1. Blind Ignorance
Finally – my twenties! These are going to be the BEST YEARS OF MY LIFE. I’ll have a career, a fiancé, a swanky apartment, and my very own 401k. Now, if you’ll excuse me, I’m gonna’ go stock up on $80 pencil skirts because #adulting.
2. Adorable Optimism
I didn’t plan on living at home this long – or, like, at all – but this is great. What a wonderful time to cherish kith and kin. Oh, Taylor’s getting married? Good for her! I’ll RSVP for two. A lot can happen in four months!
3. Quarter-Life Crisis
Ohmygodohmygodohmygod. I’m already in my mid-twenties. What?! Conner just bought a house, and Jessica has the nerve to get pregnant – on purpose. Time for a change. Something bold and drastic. Something that says, “Despite all appearances I’m totally in control.” I’M MOVING TO BELGIUM.
*Skips dinner (again), browses Zillow for six hours*
4. Complete Apathy
Belgium is a stupid country, anyway. Maybe I can just cash in my Beanie Babies. Didn’t Buzzfeed say the Princess Di bear was worth like $500? Next month’s rent: done.
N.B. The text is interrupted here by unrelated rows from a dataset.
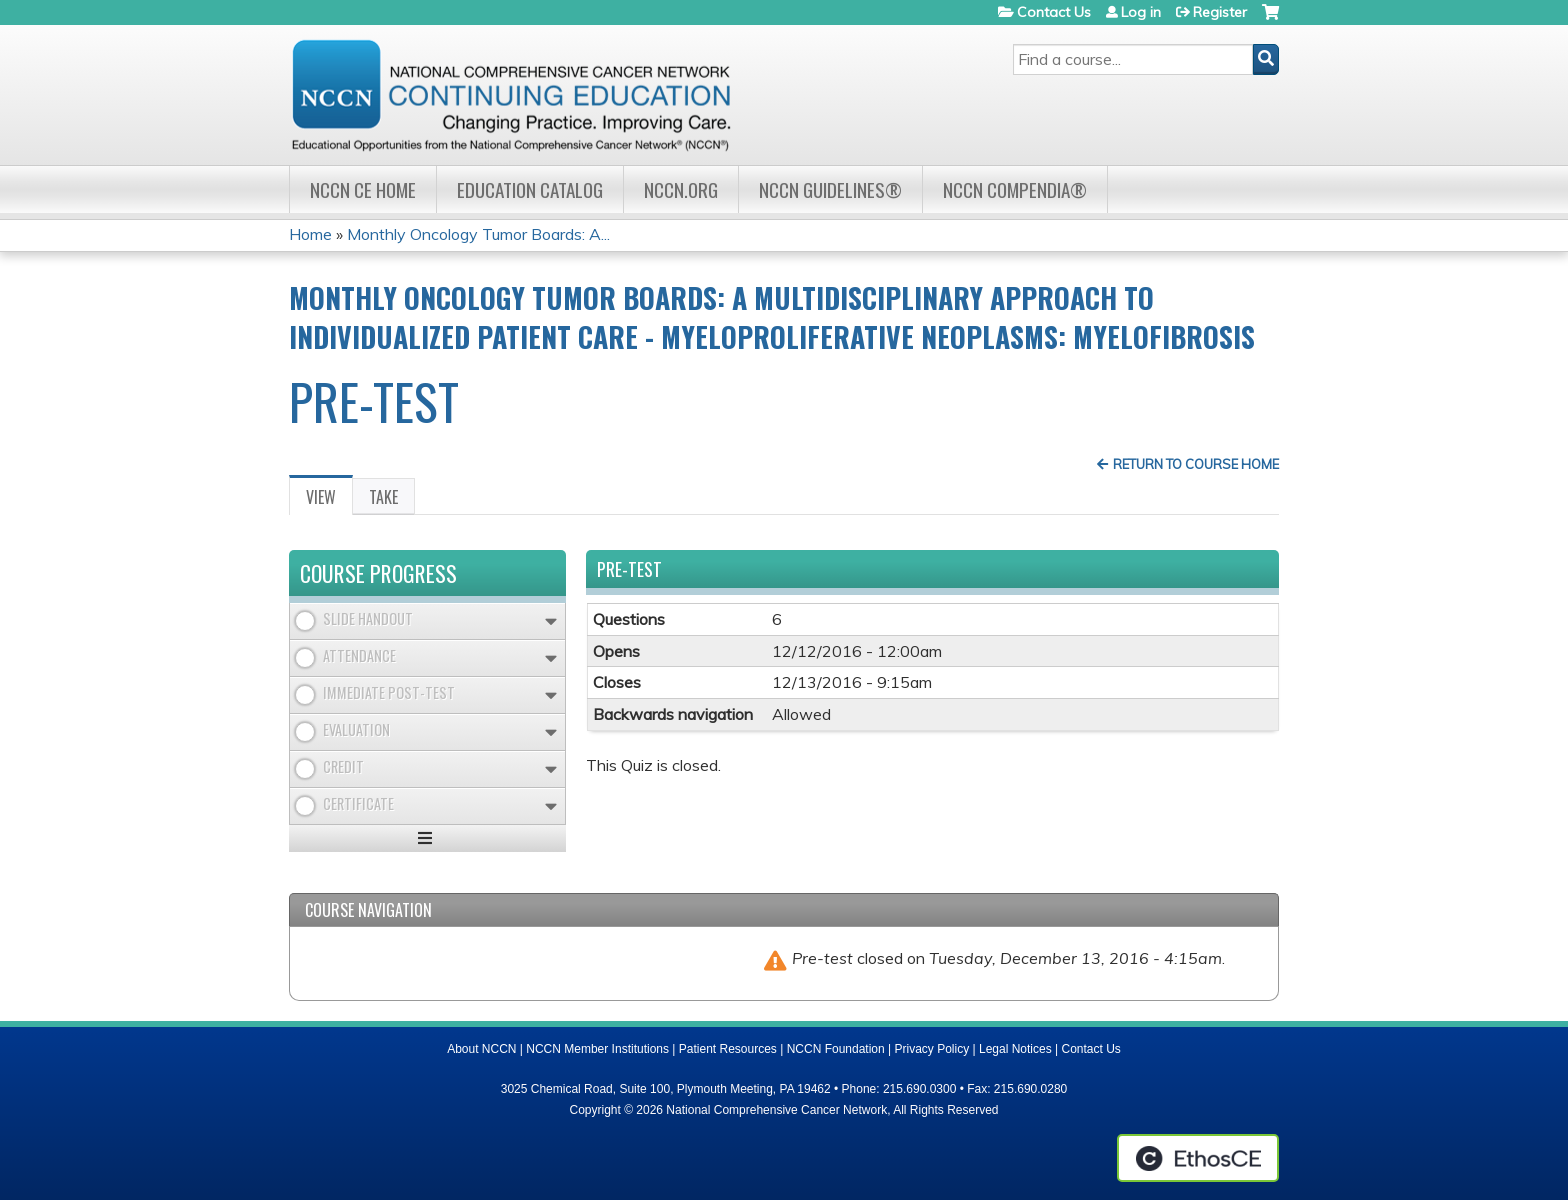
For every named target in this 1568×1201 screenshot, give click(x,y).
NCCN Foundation (836, 1049)
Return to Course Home (1196, 464)
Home (310, 234)
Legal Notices (1015, 1049)
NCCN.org (681, 189)
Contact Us (1054, 12)
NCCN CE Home (363, 189)
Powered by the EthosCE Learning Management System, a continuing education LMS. (1198, 1158)
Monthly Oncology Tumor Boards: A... (478, 234)
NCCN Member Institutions (597, 1049)
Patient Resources (728, 1049)
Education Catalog (530, 189)
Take (383, 497)
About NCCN (481, 1049)
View (329, 500)
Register (1220, 12)
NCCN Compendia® (1015, 189)
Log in (1141, 12)
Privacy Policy (932, 1049)
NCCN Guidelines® (830, 189)
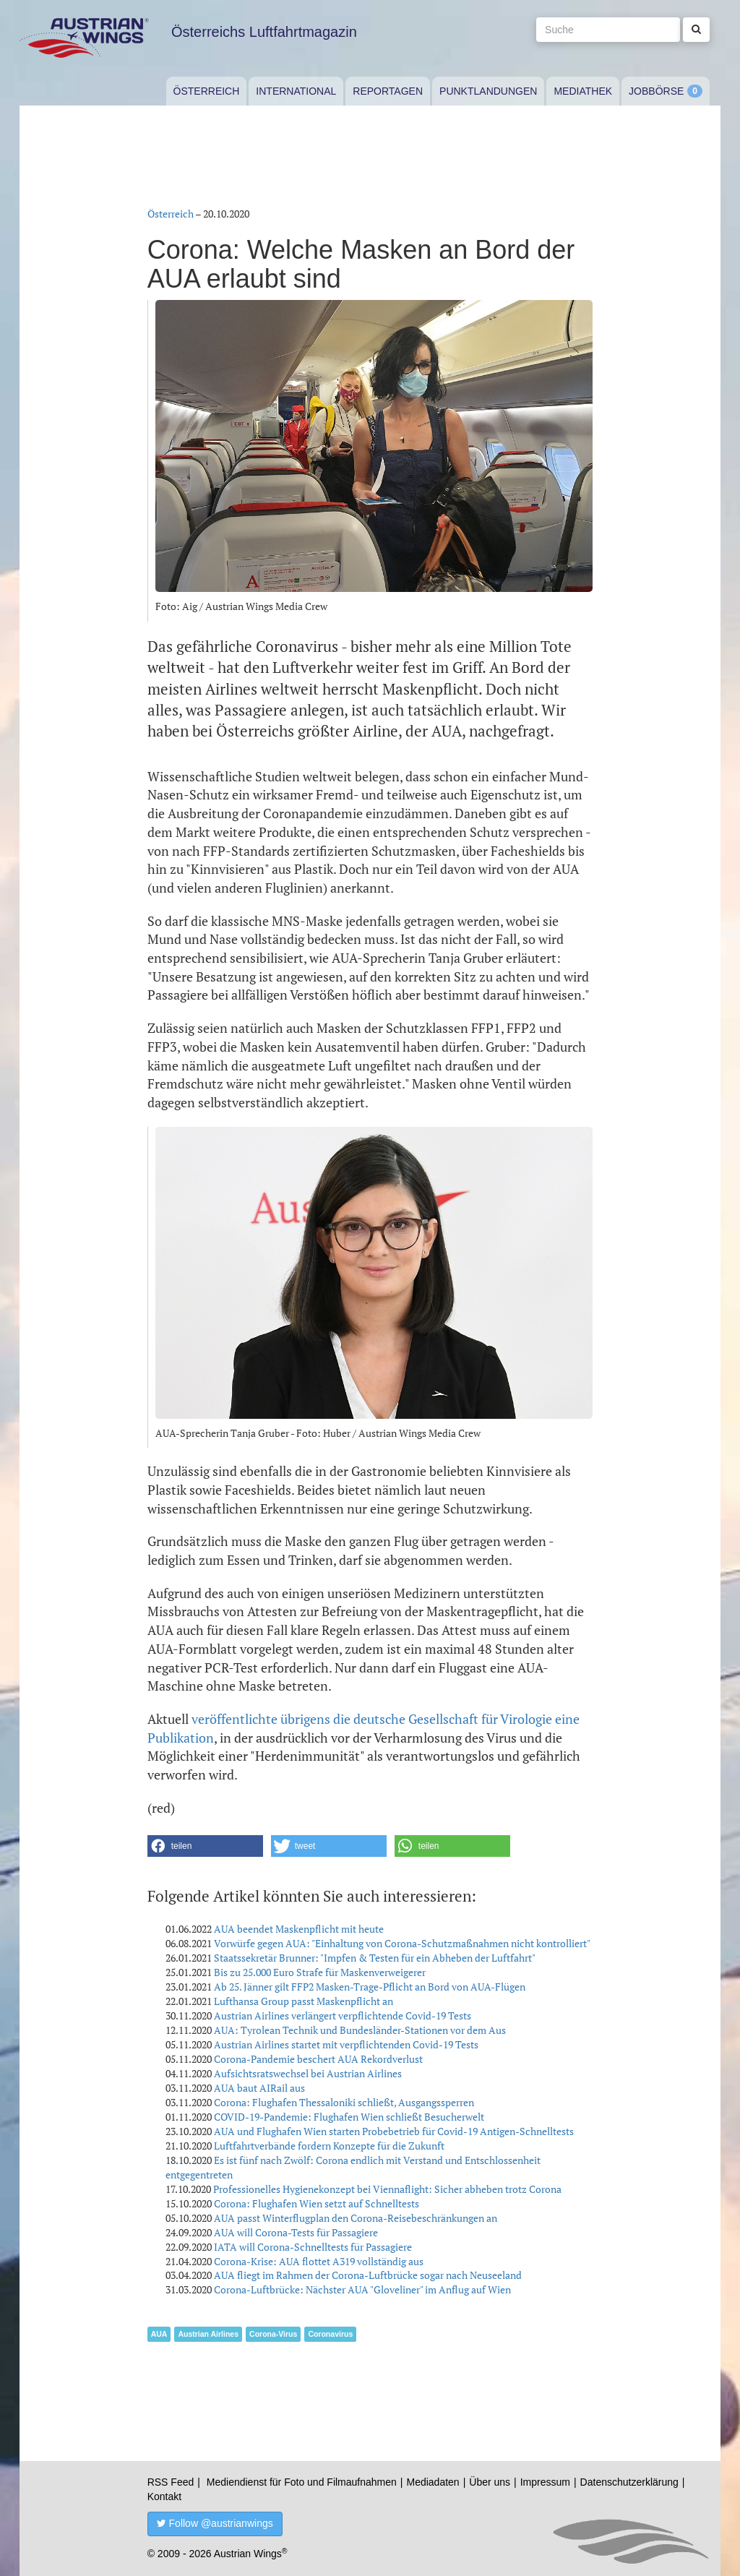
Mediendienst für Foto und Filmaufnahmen (302, 2482)
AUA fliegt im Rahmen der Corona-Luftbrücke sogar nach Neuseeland (368, 2275)
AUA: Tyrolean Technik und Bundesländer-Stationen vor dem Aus (360, 2030)
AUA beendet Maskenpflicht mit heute (299, 1929)
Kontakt (164, 2496)
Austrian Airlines (208, 2334)
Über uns (489, 2482)
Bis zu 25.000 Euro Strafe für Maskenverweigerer (320, 1972)
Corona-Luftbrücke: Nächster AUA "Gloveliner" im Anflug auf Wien (362, 2289)
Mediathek (583, 91)
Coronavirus (330, 2334)
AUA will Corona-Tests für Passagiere (296, 2232)
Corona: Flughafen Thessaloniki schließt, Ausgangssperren (344, 2102)
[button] (205, 1846)
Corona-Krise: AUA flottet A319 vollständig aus (318, 2261)
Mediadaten (432, 2482)
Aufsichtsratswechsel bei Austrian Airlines (308, 2073)
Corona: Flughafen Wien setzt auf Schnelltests (316, 2203)
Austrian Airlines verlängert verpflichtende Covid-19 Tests (342, 2015)
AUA (159, 2334)
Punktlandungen (488, 91)
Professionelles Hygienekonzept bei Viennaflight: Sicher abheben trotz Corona (387, 2189)
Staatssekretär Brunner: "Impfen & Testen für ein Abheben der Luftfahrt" (374, 1958)
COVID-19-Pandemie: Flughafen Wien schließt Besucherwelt (349, 2117)
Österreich (206, 91)
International (296, 91)
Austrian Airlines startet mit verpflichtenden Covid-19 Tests (346, 2044)
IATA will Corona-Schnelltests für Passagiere (313, 2247)
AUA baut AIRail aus (259, 2088)
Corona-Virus (273, 2334)
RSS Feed (170, 2482)
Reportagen (388, 91)
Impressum (545, 2482)
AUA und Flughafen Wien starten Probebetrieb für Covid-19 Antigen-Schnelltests (394, 2131)
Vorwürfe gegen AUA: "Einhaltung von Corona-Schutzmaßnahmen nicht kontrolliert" (402, 1943)
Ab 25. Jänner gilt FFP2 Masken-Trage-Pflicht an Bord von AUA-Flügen (369, 1986)
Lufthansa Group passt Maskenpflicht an (303, 2001)
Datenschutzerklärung (629, 2482)
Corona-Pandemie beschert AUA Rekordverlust (318, 2059)
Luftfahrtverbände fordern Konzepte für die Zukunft (329, 2145)
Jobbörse (656, 91)
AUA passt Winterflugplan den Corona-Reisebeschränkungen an (355, 2218)
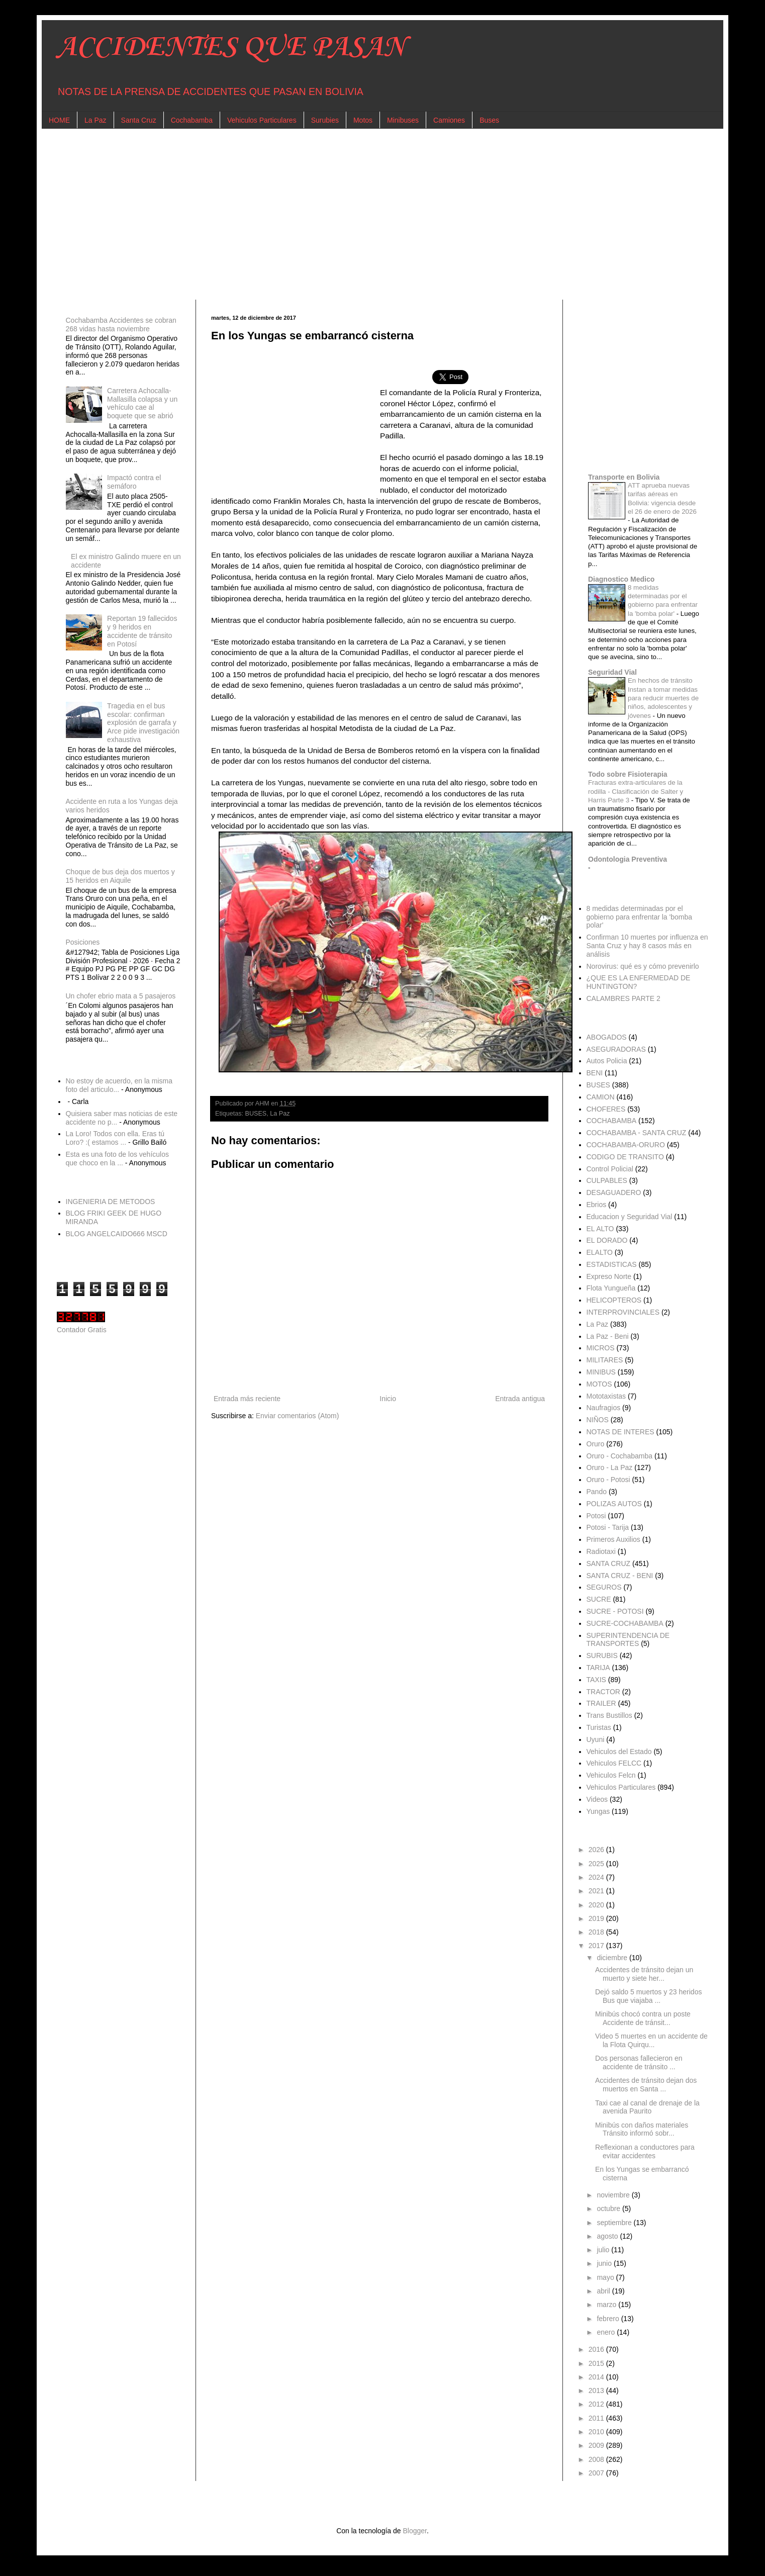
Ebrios (597, 1205)
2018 (597, 1932)
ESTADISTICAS (612, 1264)
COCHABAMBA (612, 1121)
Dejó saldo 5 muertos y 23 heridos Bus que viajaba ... (648, 1996)
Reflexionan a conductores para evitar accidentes (645, 2151)
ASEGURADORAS (616, 1049)
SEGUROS (604, 1587)
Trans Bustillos (609, 1715)
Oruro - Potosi (608, 1480)
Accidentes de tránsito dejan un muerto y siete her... (644, 1974)
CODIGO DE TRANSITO (625, 1157)
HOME (59, 120)
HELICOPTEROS (614, 1300)
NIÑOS (598, 1420)
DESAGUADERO (614, 1192)
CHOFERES (606, 1109)
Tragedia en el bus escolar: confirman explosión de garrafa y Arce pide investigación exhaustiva (143, 723)
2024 (597, 1877)
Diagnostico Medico (621, 579)
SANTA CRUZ (609, 1563)
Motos (362, 120)
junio (605, 2263)
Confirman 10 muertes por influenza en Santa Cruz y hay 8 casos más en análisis (647, 945)
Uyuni (596, 1739)
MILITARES (605, 1360)
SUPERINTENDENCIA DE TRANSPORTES (628, 1639)
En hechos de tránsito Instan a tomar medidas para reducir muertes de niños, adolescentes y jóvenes (663, 698)
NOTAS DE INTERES (620, 1432)
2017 (597, 1946)
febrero (609, 2319)
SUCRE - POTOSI (615, 1611)
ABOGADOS (607, 1037)
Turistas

5. When Netflix Keeps Asking If You’re “Still Watching”
DID I STUTTER?
6. Attainable Goals
Okay. So I wasn’t elected the youngest president of the United States at 24. Whatever. But maybe I could get a job working for a senator or something. Oh, that’s super competitive? Oooooooor maybe I’ll just start a political blog or something. Yeah, blogging sounds good.
7. Growing Up
JK. You might have some goals now, but you’re still a hot mess.
8. Secret Happiness
Your job’s a joke, you’re broke, and your love life’s DOA – but maybe it’s not so bad. You’ve got some pretty awesome friends, a paycheck, a new blog, and a lot of dreams left to dream. Looks like you’re doing alright after all, kid.